I’ve always enjoyed Joan Baez’s version too.
I understand she’s an acquired taste.
Not everyone likes her persistent vibrato at every ending of every line in the verses.
The Band took an obscure history lesson and spun it into gold with this song. It’s a great song, by both performers. Almost cinematic in the narration.
Can't sing this song anymore, so sad.
“Ive always enjoyed Joan Baezs version too.”
I remember some great nights and great get togethers with some real people in South Georgia in the early 70s with Joan Baez’s The Night they Drove Old Dixie Down. Well I remember some parts of those nights.. Great times with real people.
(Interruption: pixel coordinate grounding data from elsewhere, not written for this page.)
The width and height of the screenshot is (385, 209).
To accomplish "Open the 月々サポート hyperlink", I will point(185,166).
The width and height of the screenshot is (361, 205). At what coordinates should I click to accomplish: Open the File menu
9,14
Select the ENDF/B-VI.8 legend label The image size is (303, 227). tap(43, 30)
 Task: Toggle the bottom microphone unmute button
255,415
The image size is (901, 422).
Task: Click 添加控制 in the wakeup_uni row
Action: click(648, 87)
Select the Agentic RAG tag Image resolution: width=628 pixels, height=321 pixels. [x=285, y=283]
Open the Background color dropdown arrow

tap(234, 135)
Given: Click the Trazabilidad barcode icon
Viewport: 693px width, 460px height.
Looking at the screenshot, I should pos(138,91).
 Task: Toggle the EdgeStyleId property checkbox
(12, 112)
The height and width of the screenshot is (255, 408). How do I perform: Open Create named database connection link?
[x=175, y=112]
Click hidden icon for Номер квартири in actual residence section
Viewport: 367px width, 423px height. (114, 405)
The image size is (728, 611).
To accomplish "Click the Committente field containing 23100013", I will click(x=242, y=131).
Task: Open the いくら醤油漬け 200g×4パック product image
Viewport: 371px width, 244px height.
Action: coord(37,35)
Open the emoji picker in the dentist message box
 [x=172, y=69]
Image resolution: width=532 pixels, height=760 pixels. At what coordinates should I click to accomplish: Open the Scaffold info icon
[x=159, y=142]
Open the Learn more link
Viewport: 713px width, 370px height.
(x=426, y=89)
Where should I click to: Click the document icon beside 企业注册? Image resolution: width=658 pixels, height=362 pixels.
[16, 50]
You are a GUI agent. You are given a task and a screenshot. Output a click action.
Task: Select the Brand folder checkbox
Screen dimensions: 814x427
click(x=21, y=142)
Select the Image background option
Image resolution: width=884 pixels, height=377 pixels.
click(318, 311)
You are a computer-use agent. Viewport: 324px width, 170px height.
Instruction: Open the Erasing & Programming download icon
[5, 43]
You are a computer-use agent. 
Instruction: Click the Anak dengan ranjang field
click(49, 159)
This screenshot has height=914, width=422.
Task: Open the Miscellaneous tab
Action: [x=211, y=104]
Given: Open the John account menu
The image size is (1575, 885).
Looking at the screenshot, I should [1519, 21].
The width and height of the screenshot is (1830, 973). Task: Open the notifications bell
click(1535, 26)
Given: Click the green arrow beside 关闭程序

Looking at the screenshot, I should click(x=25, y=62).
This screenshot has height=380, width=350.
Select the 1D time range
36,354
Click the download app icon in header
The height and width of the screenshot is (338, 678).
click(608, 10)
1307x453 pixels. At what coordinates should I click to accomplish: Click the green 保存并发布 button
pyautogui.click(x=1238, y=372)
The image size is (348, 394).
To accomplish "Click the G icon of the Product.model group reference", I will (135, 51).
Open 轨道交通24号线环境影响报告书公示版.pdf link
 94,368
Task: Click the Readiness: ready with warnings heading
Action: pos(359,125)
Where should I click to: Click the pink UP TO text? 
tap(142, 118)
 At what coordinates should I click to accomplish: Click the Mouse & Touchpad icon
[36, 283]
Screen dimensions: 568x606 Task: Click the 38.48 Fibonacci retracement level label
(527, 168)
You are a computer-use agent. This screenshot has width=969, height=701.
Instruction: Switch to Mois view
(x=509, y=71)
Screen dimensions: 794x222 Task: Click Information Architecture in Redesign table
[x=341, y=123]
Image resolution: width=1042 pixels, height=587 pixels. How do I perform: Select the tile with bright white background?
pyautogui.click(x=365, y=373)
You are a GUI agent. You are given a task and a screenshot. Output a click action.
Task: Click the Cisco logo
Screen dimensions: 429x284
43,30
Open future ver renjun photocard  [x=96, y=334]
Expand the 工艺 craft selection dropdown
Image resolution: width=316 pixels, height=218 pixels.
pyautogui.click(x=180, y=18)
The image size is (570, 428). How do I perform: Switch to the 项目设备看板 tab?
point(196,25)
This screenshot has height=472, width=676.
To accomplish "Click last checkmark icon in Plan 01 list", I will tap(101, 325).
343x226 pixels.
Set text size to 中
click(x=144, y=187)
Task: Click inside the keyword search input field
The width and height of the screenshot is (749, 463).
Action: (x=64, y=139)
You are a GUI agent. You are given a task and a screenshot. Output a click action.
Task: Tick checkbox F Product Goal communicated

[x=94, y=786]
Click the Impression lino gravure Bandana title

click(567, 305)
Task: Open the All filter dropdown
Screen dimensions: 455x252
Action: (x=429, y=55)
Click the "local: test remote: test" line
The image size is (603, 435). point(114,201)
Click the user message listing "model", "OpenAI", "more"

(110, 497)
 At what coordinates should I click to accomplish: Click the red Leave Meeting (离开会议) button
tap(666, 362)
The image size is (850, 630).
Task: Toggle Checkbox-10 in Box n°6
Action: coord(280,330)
https://www.youtube.com/watch?v=X_eK9ERNChI
The most successful version of the song was released by Joan Baez in 1971. It peaked at number three on the Billboard Hot 100 chart in the US in October that year and spent five weeks atop the easy listening chart.[11] Billboard ranked it as the No. 20 song for 1971. The version reached number six in the pop charts in the UK in October 1971. The song became a Gold record.
The Baez recording had some changes in the lyrics.[12] Baez later told Rolling Stone’s Kurt Loder that she initially learned the song by listening to the recording on the Band’s album, and had never seen the printed lyrics at the time she recorded it, and thus sang the lyrics as she had (mis)heard them. In more recent years in her concerts, Baez has performed the song as originally written by Robertson.[13]
Chart performance
Sorry. The mournfulness and soulfulness of the Bands version conveys the real sadness and regret of seeing the end of the old southern way of life fading away as the war ground to its inevitable destructive end. Baez turned the song into a peppy revolutionary celebration that marched into the future waving flags and portrayed no regret whatsoever. Her uptempo zeal in the performance is totally misplaced, like celebrating Maos cultural revolution as a Mardi Gras Parade. Also her non-stop forced vibrato is grating.